Work task: Print only the line with "プライバシーポリシー (730, 2556)" and the lines after it, ending with the last line of the material, each exactly as it stands.
____
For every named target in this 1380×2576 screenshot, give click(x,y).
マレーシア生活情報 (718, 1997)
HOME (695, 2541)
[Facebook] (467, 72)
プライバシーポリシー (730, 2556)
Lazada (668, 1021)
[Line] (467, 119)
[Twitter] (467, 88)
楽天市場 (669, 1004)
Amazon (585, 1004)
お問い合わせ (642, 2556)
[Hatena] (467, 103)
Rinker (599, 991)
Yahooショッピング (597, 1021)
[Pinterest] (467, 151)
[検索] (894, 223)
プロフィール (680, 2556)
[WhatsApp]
____
The answer:
プライバシーポリシー (730, 2556)
Lazada (668, 1021)
[Line] (467, 119)
[Twitter] (467, 88)
楽天市場 (669, 1004)
Amazon (585, 1004)
お問い合わせ (642, 2556)
[Hatena] (467, 103)
Rinker (599, 991)
Yahooショッピング (597, 1021)
[Pinterest] (467, 151)
[検索] (894, 223)
プロフィール (680, 2556)
[WhatsApp]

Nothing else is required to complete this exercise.